Task requirements — The line containing "This screenshot has height=1124, width=1064." marks the start; repeat it and every following line exactly through the end of the entries.
= = = = =
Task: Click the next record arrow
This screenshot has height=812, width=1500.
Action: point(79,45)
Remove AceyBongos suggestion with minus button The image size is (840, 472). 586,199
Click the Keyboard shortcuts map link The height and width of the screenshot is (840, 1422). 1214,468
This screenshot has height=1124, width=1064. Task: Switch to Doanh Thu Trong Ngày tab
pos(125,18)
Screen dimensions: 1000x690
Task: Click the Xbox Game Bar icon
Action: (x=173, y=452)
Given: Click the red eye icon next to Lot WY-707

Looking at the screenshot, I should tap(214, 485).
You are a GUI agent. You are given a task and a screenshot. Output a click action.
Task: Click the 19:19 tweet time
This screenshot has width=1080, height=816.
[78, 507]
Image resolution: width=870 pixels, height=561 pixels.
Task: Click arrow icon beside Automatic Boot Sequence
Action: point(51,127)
= = = = =
Result below —
This screenshot has height=1124, width=1064. Task: Switch to Doanh Thu Trong Ngày tab
pos(125,18)
Screen dimensions: 1000x690
Task: Click the Xbox Game Bar icon
Action: (x=173, y=452)
Given: Click the red eye icon next to Lot WY-707

Looking at the screenshot, I should tap(214, 485).
You are a GUI agent. You are given a task and a screenshot. Output a click action.
Task: Click the 19:19 tweet time
This screenshot has width=1080, height=816.
[78, 507]
Image resolution: width=870 pixels, height=561 pixels.
Task: Click arrow icon beside Automatic Boot Sequence
Action: point(51,127)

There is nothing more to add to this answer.